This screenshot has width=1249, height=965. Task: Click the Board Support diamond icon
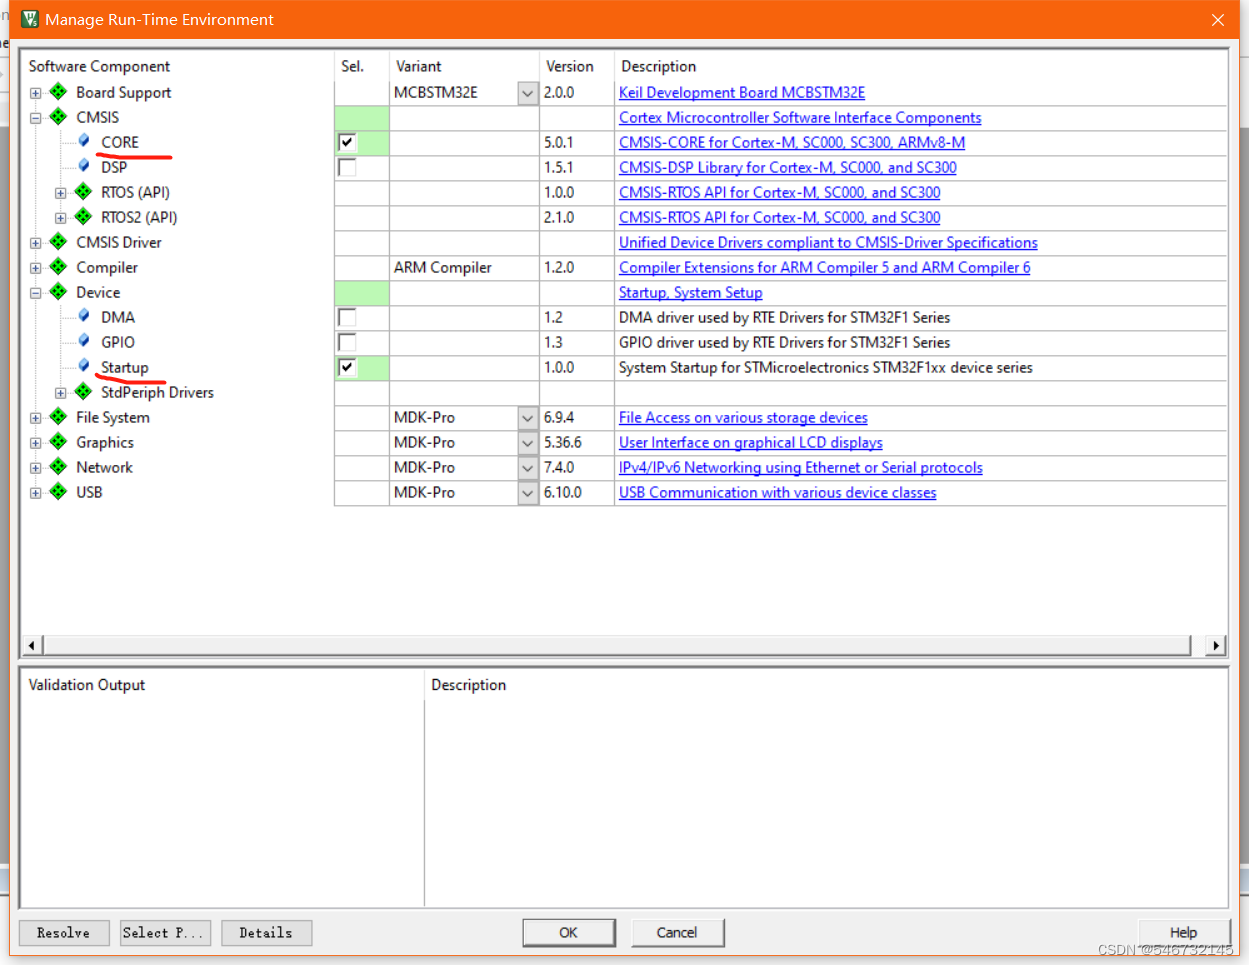coord(57,92)
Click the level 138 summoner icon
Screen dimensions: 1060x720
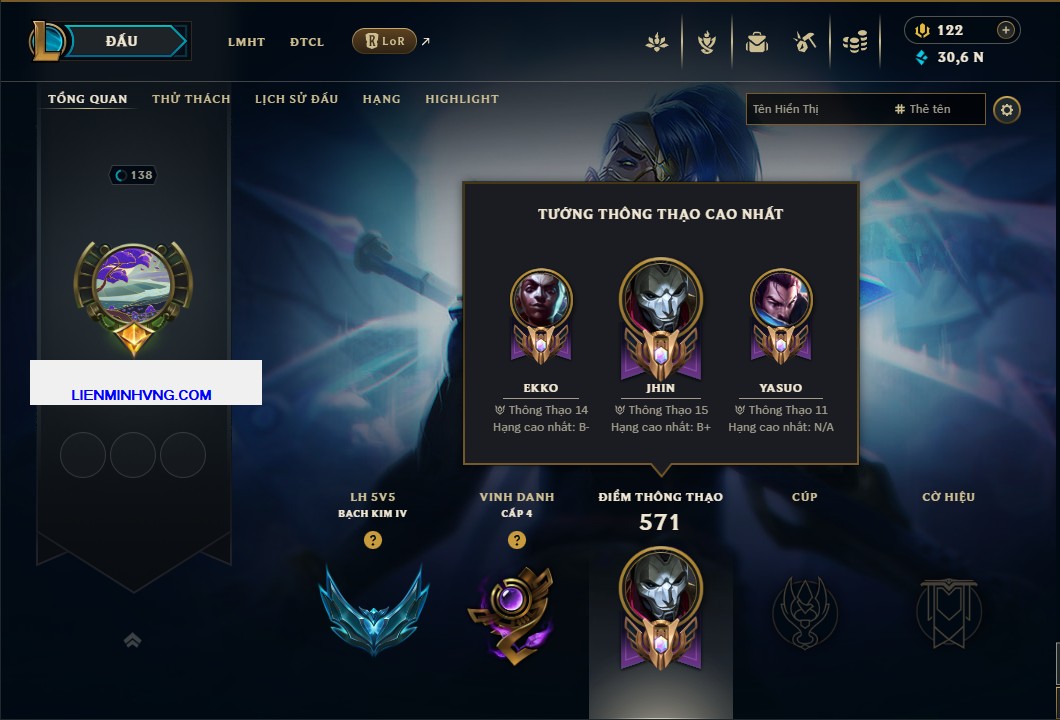133,297
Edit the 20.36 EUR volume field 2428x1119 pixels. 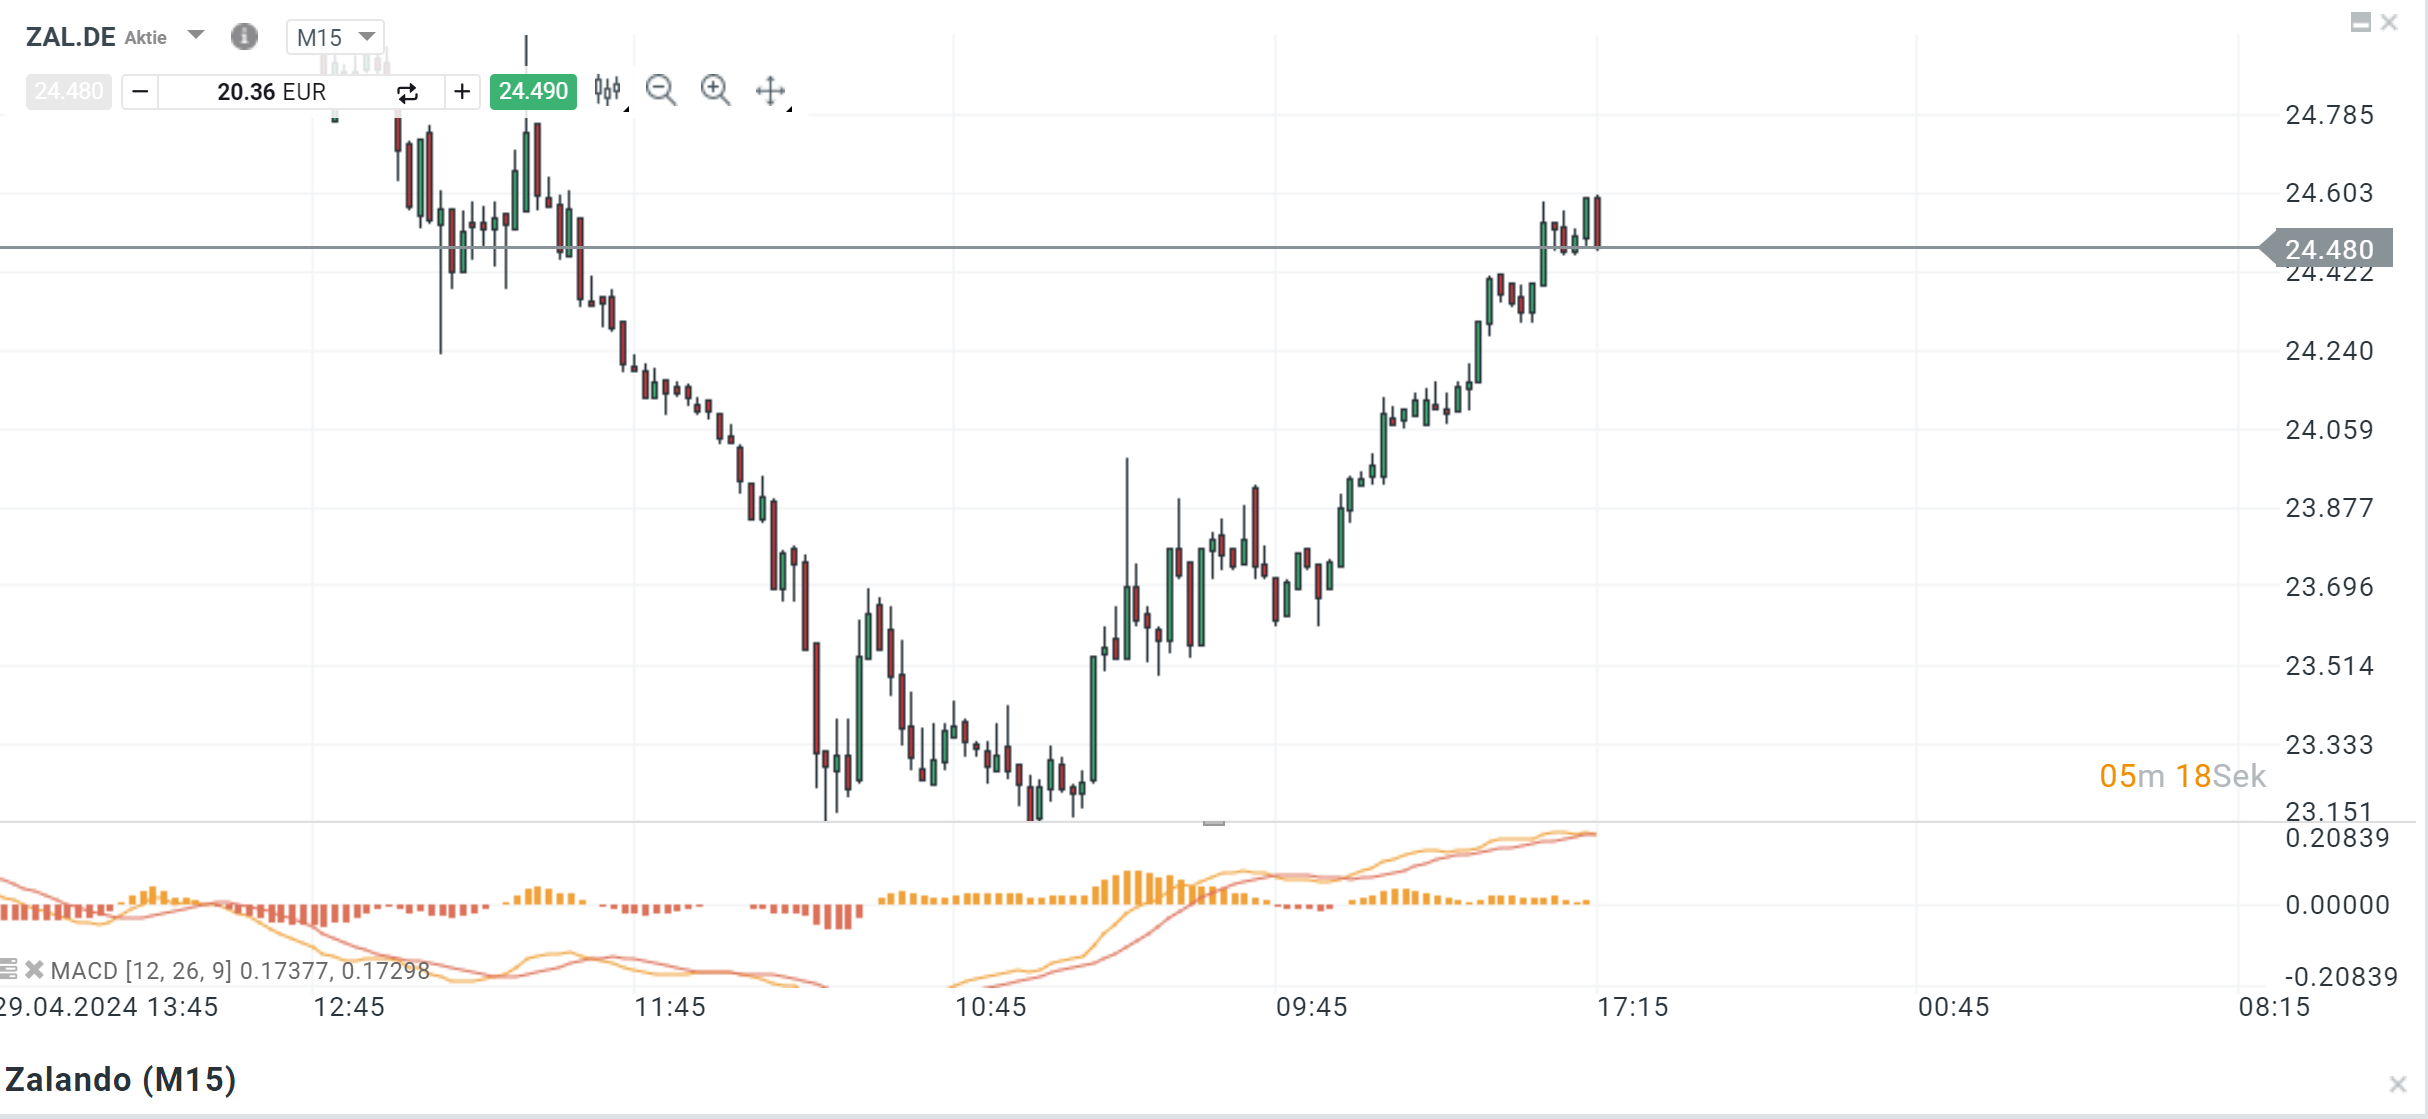click(271, 92)
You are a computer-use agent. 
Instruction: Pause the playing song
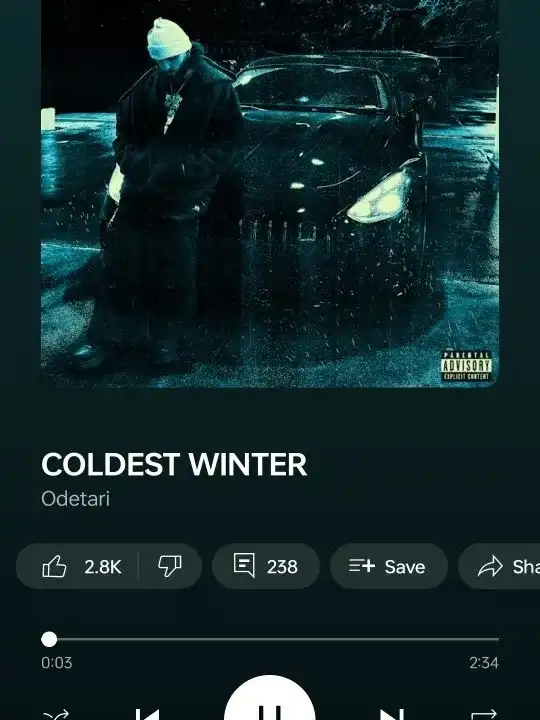click(270, 698)
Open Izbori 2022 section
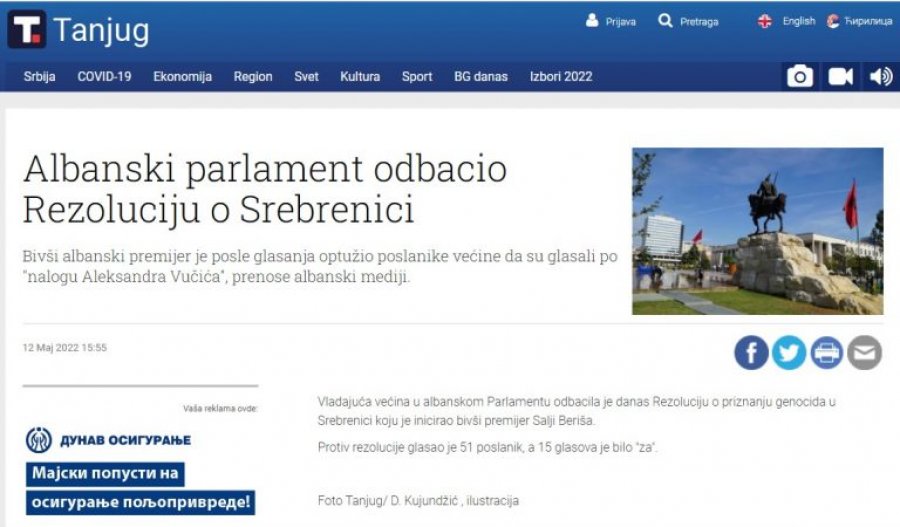 click(561, 76)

────────────────────

- [EXERCISE INSTRUCTIONS]: Transcribe exactly the line containing "Instruction: Pause the playing song" and every line after it through the end of the listing above; pictures are not part of the copy.

- [YOUR RESPONSE]:
Instruction: Pause the playing song
click(270, 698)
Open Izbori 2022 section
 click(561, 76)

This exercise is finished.